Barrels have been direct vessels of both violence and resistance. Although reportedly used throughout the 20th century, the barrel bomb has come to global attention through their use by Bashar Al Assad’s regime during the Syrian civil war. Campaign groups including Amnesty International have produced evidence of the sheer destruction and tragedy of these weapons. Diagrams show the fabrication of these devices and make painfully visible how the barrel itself becomes a deadly shell packed with steel bar and TNT explosives.[i] Their indiscriminate use has been responsible for a substantial part of the hundreds of thousands of deaths from airstrikes during the conflict.

[i] https://www.amnesty.org.uk/circle-hell-barrel-bombs-aleppo-syria


A fake barrel bomb being installed in the museum, Andrew Tunnard/IWM (image from The Times)



Conversely the hollow interior of barrels became a site of resistance for African American plantation slaves. It is said that individuals would place their heads inside to hide their laughter from overseers, who would punish any expressions of emotions. “The “laughing barrel” has come to represent the repository of African American humour and the distinctive combination of suppression, resistance, and transcendence that marks African American culture.”[i]

[i] http://blackyouthproject.com/laughing-barrels-and-the-defiant-spirit-of-black-laughter/


“Laughing barrels” and the defiant spirit of Black laughter (image from the Black Youth Project)


Now it’s possible to buy old wooden barrels online, even if they still have a soaring currency in the worlds of the whisky and wine brewing. “Barrels used for maturing bourbon are required by American law to be made from American white oak which has been charred prior to usage. As these casks cannot be re-used to make bourbon, they experience a second life maturing Scotch Whisky.”[i] Then an after-life in the upcycle economy recirculating barrels as garden planters or landscape features.
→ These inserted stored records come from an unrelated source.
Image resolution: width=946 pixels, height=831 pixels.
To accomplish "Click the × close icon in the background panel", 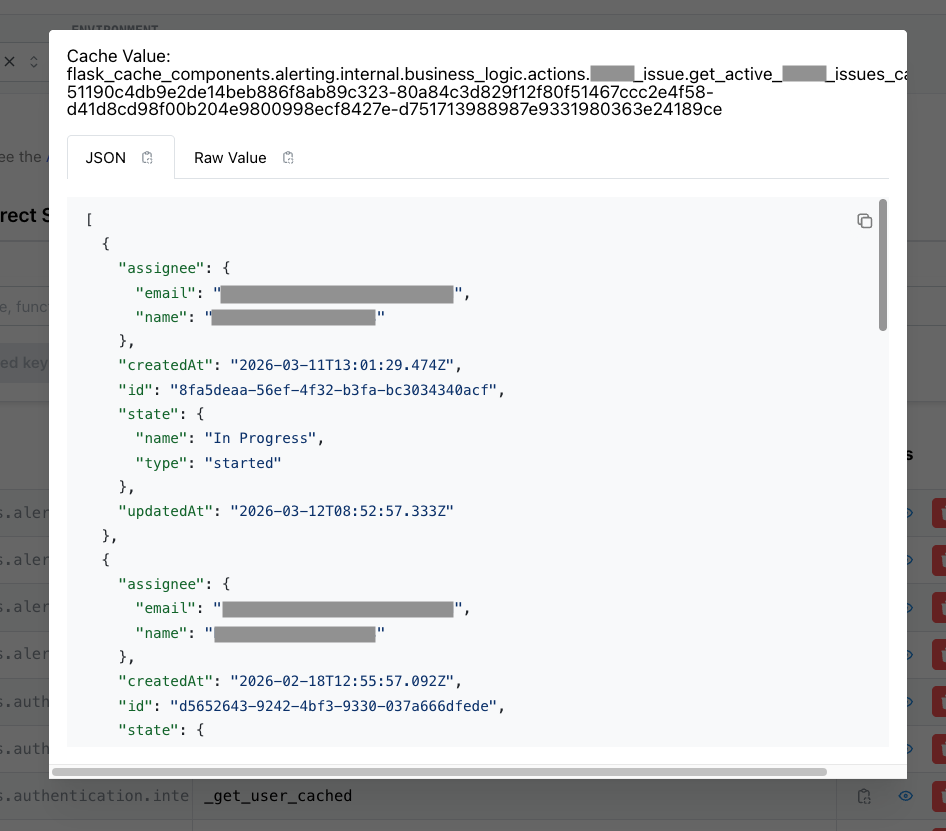I will (x=9, y=61).
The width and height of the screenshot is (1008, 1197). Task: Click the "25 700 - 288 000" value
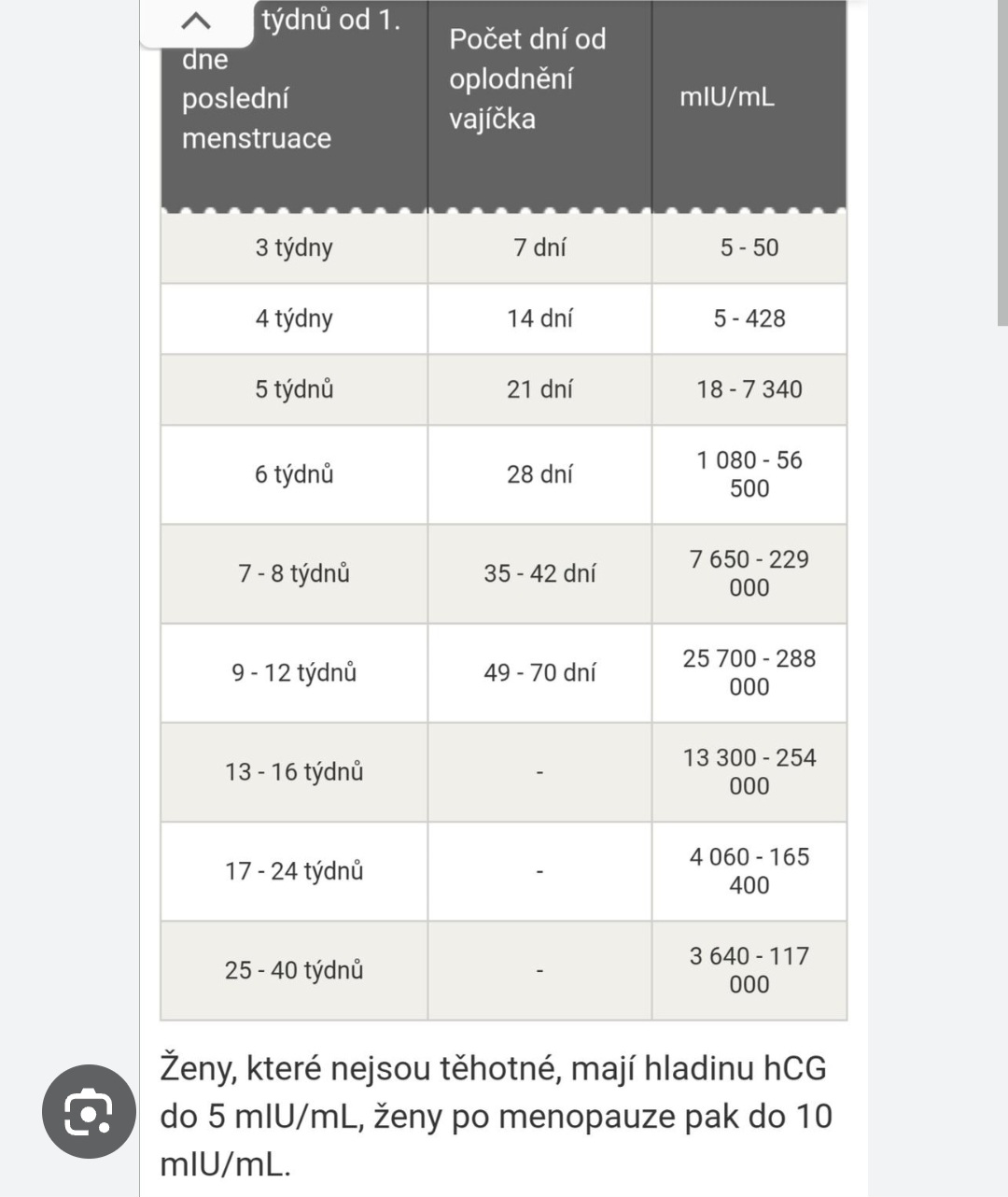pos(749,672)
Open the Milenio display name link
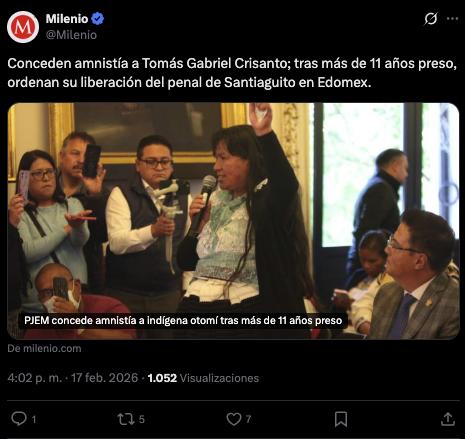 click(x=67, y=19)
[i] https://whisky-barrels.co.uk/product/american-standard-barrel/#:~:text=Also%20known%20as%20the%20ASB,been%20charred%20prior%20to%20usage.


Lloyd Corporation research Research Photograph, Dole, France



Image courtesy of Amazon.com



Now we’ve begun to ask ourselves: What other ways might these old barrels be recycled and reclaimed? What would it look like to ‘re-cooperate’ barrels? To re-make them as sites of social research, artistic practice and critical discourse. What biographies and social histories of barrels could be weaved together? To re-new barrels as vessels – not for beer, wine, rum, flour or cotton – but for carrying traces of empire, trade, heritage and myth. Where would a barrel-trail lead us and what lives and landscapes would it bring to the surface?